Task description: Repeat verbatim the stretch of the guest blog post on plain language drafting from "First, clear thinking" through "what they’ve written.".

Reading text:
++++++

Wednesday, April 23, 2014

SKILLS: Guest Blogger David Marcello on Teaching Plain Language

We are excited to have David Marcello as today’s guest blogger to highlight his article on Plain Language titled “Teaching Plain Language Drafting in a Legislative and Administrative Advocacy Clinic,” recently published in Clarity. David is the executive director of The Public Law Center, where he runs the Legislative and Administrative Advocacy Clinics and teaches courses on legislation and agency rulemaking. He has taught legislative drafting in Bulgaria, the Dominican Republic, the Republic of Georgia, Moldova, Mongolia, the Netherlands, Nigeria, and South Africa. Prior to the Public Law Center, David was the coordinator for the first statewide environmental lobby in Louisiana; he founded and directed Louisiana’s first public-interest law firm; and he served as executive counsel to New Orleans Mayor Ernest N. “Dutch” Morial. In 1994-95, he chaired the 40-member Charter Revision Advisory Committee, which was responsible for the first comprehensive revision of New Orleans’ Home Rule Charter in the 40 years. He documented some of the charter changes in "Systemic Ethics Reform" for the Brookings publication Resilience and Opportunity. David was also general counsel to the Regional Transit Authority for seven years, where he handled the RTA's buyout of the formerly private transit system and advised the RTA on its successful campaign for taxing authority. He secured legislation allowing the 1984 World’s Fair to transfer property to the Rouse Corporation for the $60 million Riverwalk development on New Orleans’ riverfront. He later represented Rouse in obtaining an exemption from Sunday-closing laws for Riverwalk. He has also worked as a staff attorney for New Orleans Legal Assistance Corporation; a legal consultant for an urban planning firm; and counsel for several neighborhood associations. 

Dmarcello

"Teaching Plain Language Drafting in a Legislative and Administrative Advocacy Clinic"

I wrote this article (hyperlinked in the title above) with one simple goal—to tell how we teach legislative drafting to second and third-year students at Tulane Law School. A later reading revealed, however, the extent to which this article also refutes a frequent, facile, and flawed assumption—that plain language drafting is utterly reducible to suggestions about writing style.

That’s just wrong. Plain language drafting is about far more than “style.” Consider multiple meaningful ways in which plain language drafting impacts the substance of what we write.

First, clear thinking usually precedes plain language drafting; you can't competently express what you don't first comfortably comprehend. Plain language drafting demands that drafters dig deeper to understand what they're trying to express so simply. Clear ("plain") thinking and plain language drafting coexist in a symbiotic relationship, where each informs the other.

Plain language drafting facilitates policy development. The article quotes Martineau: "Only in the drafting is the proponent’s intent developed.” It cites Dickerson’s wisdom that drafters who listen to "talk back" from the text see where they’re headed by looking back at what they’ve written.

Plain language drafting addresses "structure." I’ve read that Laurence Tribe struggled mightily with his constitutional law treatise and even considered abandoning the project until his great breakthrough, when he finally produced—a satisfactory outline! 

Good organization, good understanding, and good expression are all integral to plain language drafting, which is not just about "style." It's also about "substance" and "structure.”

I look forward to learning what others think about the article and these propositions I’ve presented as an introduction.

++++++

Exercise data:
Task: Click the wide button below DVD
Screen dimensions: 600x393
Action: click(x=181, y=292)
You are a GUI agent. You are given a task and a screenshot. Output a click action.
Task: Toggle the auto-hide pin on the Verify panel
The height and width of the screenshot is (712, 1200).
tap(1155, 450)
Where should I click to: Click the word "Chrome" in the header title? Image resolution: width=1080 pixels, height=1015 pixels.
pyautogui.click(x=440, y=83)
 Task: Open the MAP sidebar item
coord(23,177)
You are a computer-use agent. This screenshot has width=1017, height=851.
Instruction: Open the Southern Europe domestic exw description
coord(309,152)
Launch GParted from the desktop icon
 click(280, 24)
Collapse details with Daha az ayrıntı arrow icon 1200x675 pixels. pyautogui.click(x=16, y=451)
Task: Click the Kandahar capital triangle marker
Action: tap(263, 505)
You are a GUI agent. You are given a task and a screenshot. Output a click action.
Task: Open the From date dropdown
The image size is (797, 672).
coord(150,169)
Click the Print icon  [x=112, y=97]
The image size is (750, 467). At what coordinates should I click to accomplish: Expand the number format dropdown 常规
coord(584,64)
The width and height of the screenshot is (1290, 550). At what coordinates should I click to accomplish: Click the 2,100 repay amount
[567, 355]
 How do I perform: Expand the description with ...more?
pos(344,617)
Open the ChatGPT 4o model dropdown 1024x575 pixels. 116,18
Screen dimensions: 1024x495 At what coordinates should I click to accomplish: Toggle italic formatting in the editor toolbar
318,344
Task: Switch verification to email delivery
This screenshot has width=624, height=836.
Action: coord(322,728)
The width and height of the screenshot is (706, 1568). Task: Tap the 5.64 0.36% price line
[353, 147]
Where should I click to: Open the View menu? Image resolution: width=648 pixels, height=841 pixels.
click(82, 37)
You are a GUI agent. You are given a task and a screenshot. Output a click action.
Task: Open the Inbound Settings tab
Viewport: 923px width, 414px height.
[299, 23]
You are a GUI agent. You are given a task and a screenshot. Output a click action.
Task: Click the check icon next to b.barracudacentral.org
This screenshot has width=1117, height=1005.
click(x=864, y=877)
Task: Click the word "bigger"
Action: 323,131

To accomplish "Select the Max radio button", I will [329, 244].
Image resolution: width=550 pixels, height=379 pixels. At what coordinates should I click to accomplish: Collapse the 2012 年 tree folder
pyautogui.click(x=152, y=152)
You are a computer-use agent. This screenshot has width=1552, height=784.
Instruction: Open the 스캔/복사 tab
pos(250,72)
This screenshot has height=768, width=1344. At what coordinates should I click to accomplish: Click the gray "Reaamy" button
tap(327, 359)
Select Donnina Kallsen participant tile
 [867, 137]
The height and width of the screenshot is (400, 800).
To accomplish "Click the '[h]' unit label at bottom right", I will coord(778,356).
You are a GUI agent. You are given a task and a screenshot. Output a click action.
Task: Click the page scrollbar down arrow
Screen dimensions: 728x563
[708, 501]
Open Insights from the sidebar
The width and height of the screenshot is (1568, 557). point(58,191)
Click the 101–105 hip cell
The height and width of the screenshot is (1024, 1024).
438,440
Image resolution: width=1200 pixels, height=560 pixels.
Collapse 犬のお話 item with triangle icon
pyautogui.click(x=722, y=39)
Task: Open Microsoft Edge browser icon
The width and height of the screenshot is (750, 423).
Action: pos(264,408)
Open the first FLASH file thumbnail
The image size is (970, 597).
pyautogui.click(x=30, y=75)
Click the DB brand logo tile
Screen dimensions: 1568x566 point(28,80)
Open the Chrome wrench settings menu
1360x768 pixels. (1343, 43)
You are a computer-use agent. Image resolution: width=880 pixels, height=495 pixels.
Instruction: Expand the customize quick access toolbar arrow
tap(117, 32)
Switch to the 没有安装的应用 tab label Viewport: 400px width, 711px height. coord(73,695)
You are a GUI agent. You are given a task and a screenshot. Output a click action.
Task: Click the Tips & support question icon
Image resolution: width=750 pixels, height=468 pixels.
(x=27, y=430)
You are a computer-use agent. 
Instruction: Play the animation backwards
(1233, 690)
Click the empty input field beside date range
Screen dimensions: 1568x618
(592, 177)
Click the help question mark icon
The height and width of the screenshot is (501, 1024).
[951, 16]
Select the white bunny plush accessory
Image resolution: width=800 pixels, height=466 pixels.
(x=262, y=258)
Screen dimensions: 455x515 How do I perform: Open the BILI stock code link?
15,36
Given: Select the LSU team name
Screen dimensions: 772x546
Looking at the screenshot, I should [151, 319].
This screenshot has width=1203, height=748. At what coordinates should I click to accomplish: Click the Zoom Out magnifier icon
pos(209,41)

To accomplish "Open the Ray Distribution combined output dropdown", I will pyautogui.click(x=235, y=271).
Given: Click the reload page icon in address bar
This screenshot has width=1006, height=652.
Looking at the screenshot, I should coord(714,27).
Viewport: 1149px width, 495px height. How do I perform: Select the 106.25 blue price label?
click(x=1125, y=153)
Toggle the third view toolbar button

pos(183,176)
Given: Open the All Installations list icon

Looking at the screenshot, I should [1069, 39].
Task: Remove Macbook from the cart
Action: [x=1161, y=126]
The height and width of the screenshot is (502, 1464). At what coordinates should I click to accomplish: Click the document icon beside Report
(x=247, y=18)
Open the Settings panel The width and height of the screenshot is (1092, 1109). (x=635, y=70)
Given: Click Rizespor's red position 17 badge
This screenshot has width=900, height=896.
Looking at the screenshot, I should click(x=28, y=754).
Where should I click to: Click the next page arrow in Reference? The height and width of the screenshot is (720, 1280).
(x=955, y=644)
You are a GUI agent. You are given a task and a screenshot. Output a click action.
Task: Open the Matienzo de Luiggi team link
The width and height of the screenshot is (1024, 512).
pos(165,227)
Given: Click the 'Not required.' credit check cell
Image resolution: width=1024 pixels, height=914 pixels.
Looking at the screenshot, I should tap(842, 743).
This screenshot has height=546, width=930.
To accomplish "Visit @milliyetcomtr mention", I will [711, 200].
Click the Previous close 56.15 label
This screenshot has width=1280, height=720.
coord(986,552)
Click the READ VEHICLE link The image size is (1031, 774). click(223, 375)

++++++

Task answer:
First, clear thinking usually precedes plain language drafting; you can't competently express what you don't first comfortably comprehend. Plain language drafting demands that drafters dig deeper to understand what they're trying to express so simply. Clear ("plain") thinking and plain language drafting coexist in a symbiotic relationship, where each informs the other.

Plain language drafting facilitates policy development. The article quotes Martineau: "Only in the drafting is the proponent’s intent developed.” It cites Dickerson’s wisdom that drafters who listen to "talk back" from the text see where they’re headed by looking back at what they’ve written.